» Aplica lo leído:
a: Repite literalmente el fragmento del texto sobre las siete palabras que va entre "El santo abandono" y "por el crucificado.", ambos incluidos.
b: Según el texto sobre las siete palabras, ¿qué es, o debería ser, la regla fundamental de nuestra vida?

» Texto proporcionado:
************

Las siete palabras - Alfa y Omega

¿Dejados de la mano… de Dios?

No es posible.

El santo abandono es la perfecta y amorosa conformidad con la voluntad de Dios, o sea, el camino por el que necesariamente han de avanzar las personas que aspiran a la santidad. La voluntad de Dios es, o debería ser, la regla fundamental de nuestra vida, «el plan» del bien, de lo mejor en lo que podamos pensar; cuanto más se conforma con la voluntad de Dios, más se santifica el alma, más se hace persona la persona.

Primera palabra:

«Padre, perdónalos porque no saben lo que hacen» (Lc 23, 34).

Qué cómodo nos resulta ignorar el bien. Y aún más cómodo aceptar que nuestra ignorancia sea reconocida como debilidad y perdonada por el crucificado.

Jesús cumple lo que predica y, una vez más, se presenta ante nosotros como el modelo a imitar, como aquel a quien seguir. Había predicado el deber de perdonar las ofensas, aún más, el de amar a los enemigos. Lo está haciendo.

En un momento de especial confusión: la guerra en Ucrania, los chalaneos de algunos políticos con otros políticos, dando la espalda a la ciudadanía; los abusos a menores en diferentes ámbitos, incluso dentro de la Iglesia; las decisiones en función de las conveniencias; los coletazos de la pandemia provocada por la COVID-19; la primera cabalgada de la nueva contracción de la economía, con la inflación desbocada; las necesidades de ver soluciones amables en el corto plazo, aunque hipotequen el largo, caso del Sáhara Occidental… nos quejamos de las cargas que tenemos que soportar y asumimos que «tenemos derecho» a tomar partido por nuestros intereses. Contemplamos un homicidio y no queremos ver que se trata, además, de un deicidio. ¿Nos están ofreciendo el perdón a nosotros, mientras nosotros estamos estrangulando a nuestros deudores?

************

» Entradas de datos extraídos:
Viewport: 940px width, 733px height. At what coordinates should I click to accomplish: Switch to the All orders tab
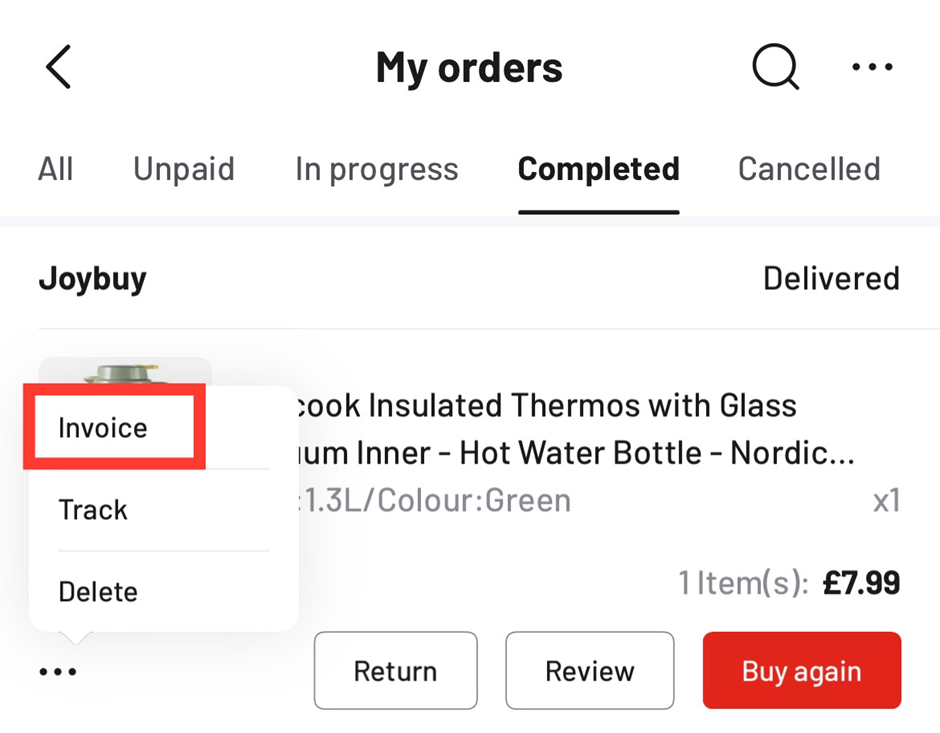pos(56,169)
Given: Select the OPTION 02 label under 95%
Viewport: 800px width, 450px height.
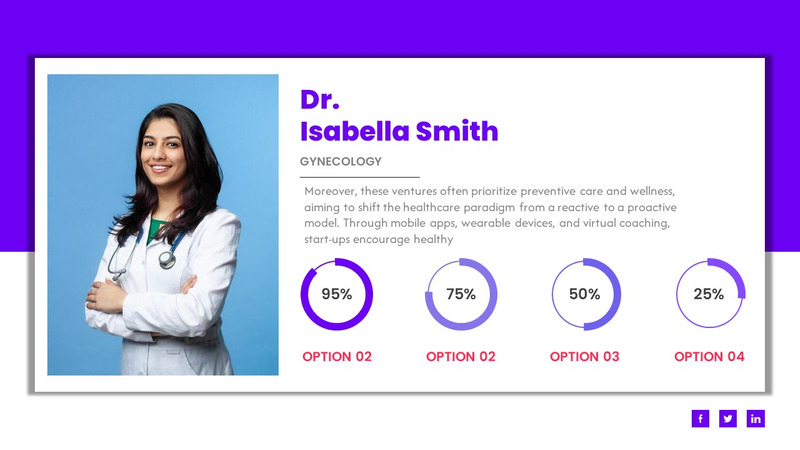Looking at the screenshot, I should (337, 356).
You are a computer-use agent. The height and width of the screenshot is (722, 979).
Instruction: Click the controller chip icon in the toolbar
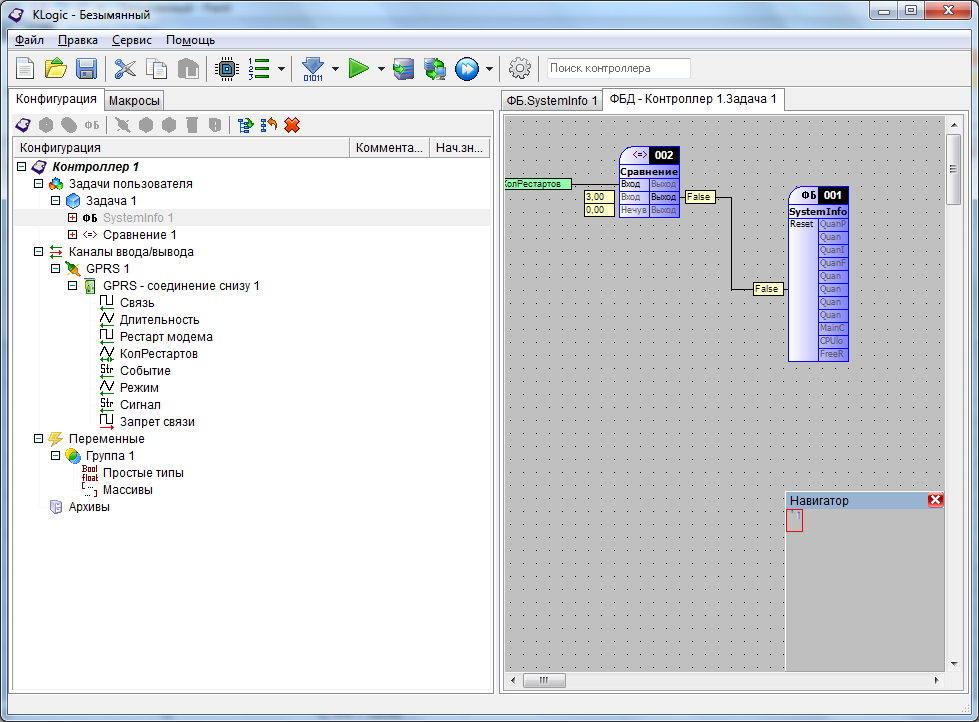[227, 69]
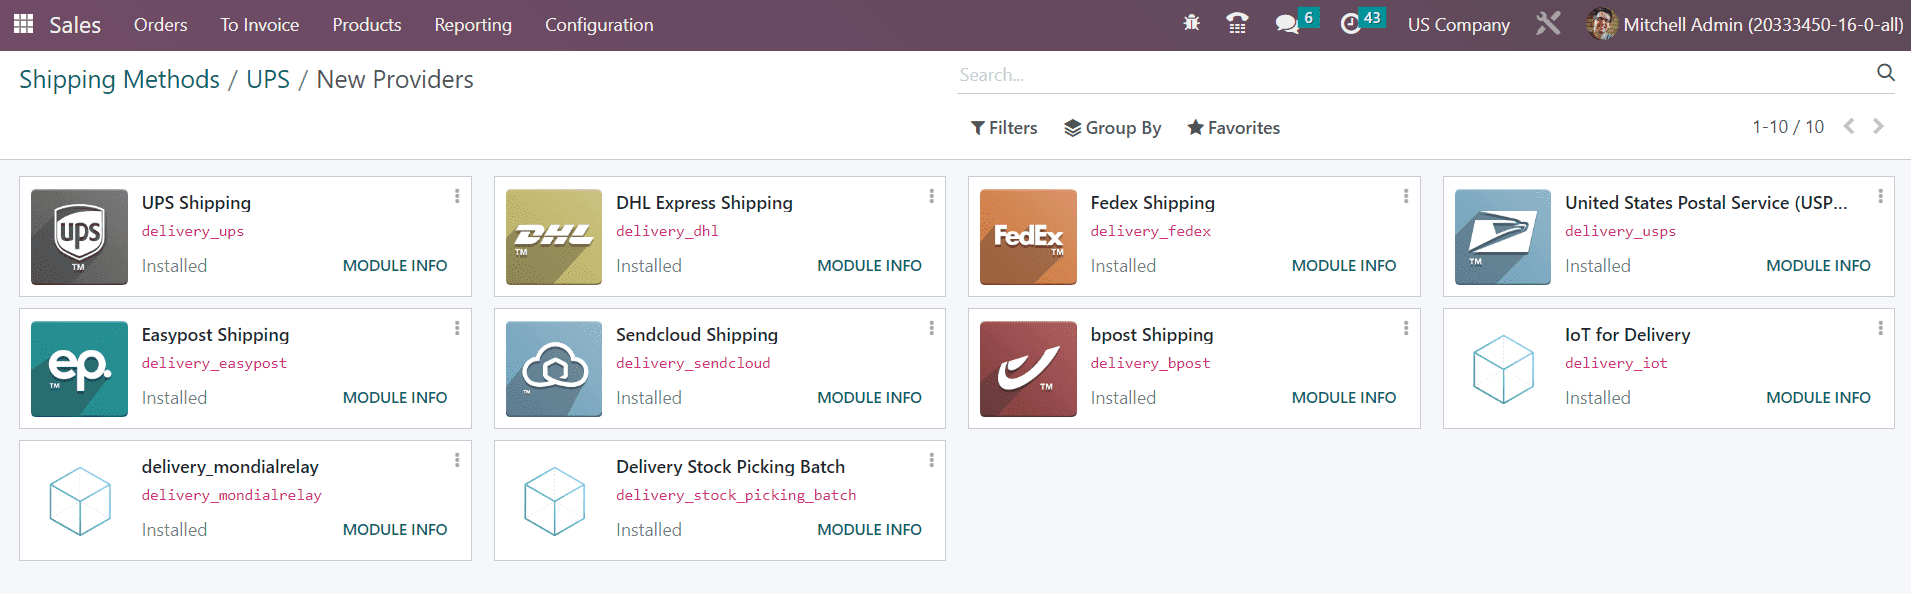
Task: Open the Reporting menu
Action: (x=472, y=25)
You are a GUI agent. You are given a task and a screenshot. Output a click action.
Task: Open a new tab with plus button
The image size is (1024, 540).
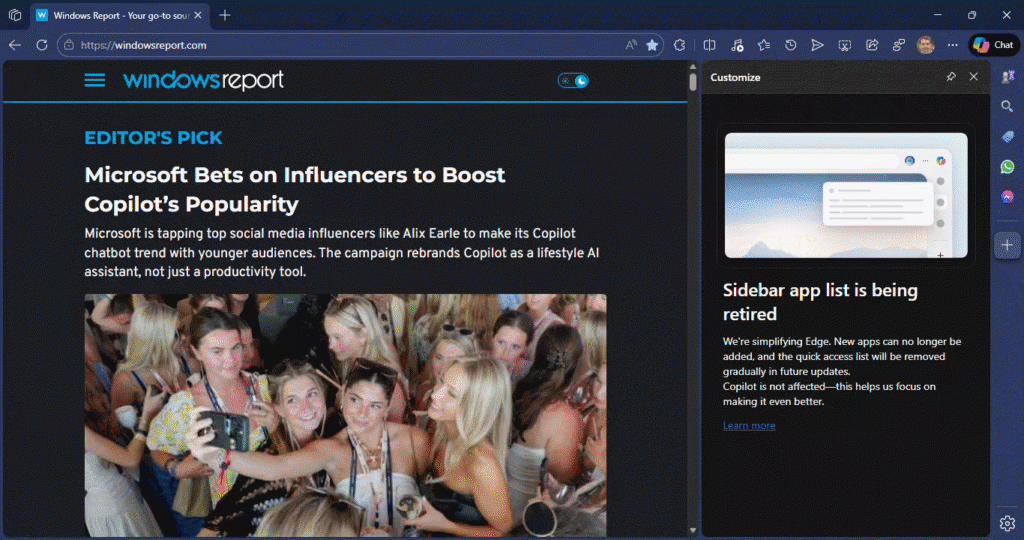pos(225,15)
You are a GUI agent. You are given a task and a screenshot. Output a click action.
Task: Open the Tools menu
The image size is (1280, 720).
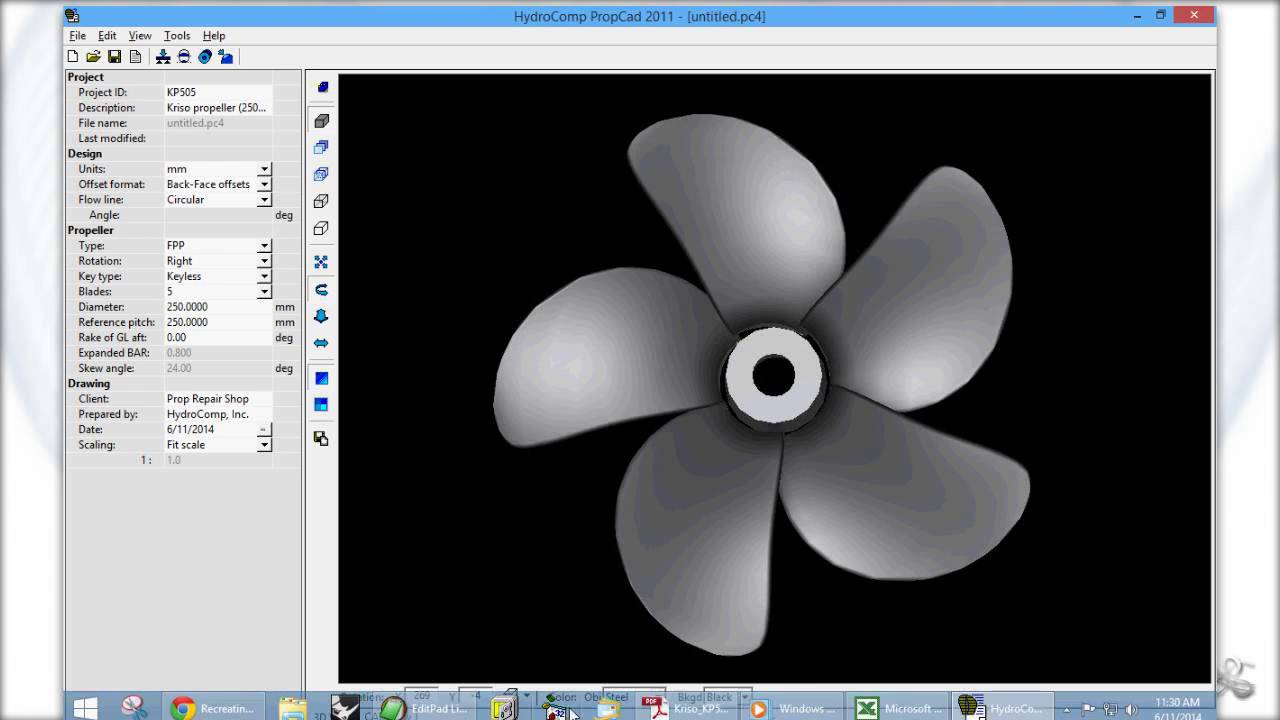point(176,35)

************

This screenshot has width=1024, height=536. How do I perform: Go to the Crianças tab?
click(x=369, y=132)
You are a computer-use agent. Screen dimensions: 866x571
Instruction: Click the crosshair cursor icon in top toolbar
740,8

************

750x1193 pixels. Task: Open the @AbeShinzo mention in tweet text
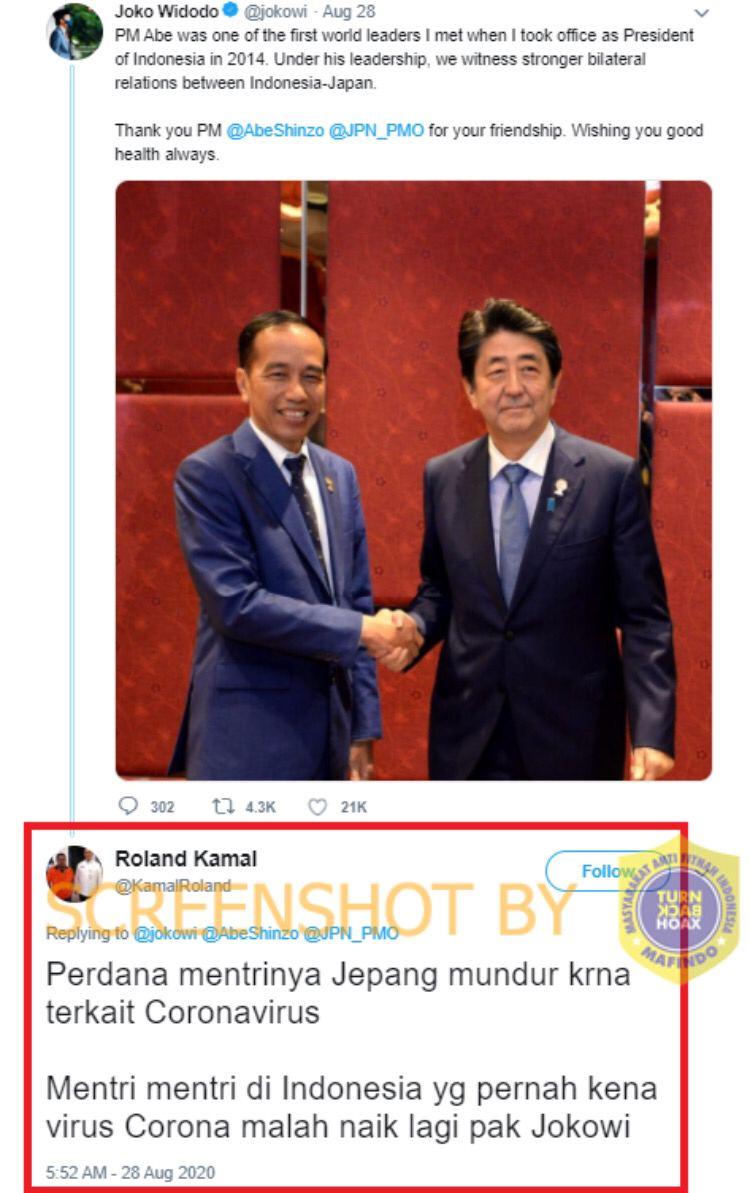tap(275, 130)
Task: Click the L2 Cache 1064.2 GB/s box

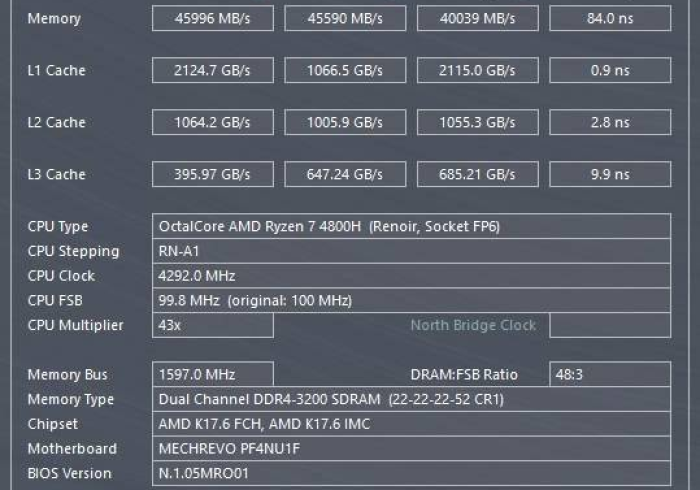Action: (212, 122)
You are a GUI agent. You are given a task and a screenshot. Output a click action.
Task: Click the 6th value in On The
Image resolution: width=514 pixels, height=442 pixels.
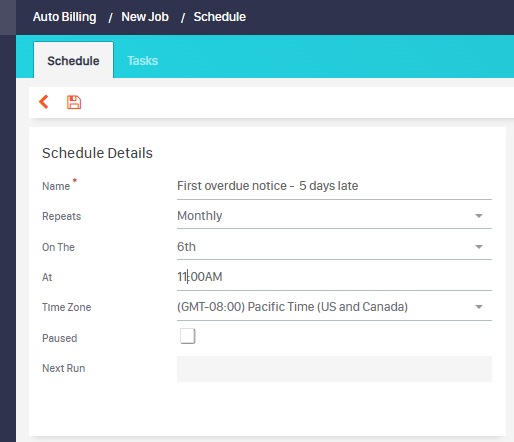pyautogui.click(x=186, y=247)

************

» Conjunto de respuestas:
a:
El santo abandono es la perfecta y amorosa conformidad con la voluntad de Dios, o sea, el camino por el que necesariamente han de avanzar las personas que aspiran a la santidad. La voluntad de Dios es, o debería ser, la regla fundamental de nuestra vida, «el plan» del bien, de lo mejor en lo que podamos pensar; cuanto más se conforma con la voluntad de Dios, más se santifica el alma, más se hace persona la persona.

Primera palabra:

«Padre, perdónalos porque no saben lo que hacen» (Lc 23, 34).

Qué cómodo nos resulta ignorar el bien. Y aún más cómodo aceptar que nuestra ignorancia sea reconocida como debilidad y perdonada por el crucificado.

b: La voluntad de Dios.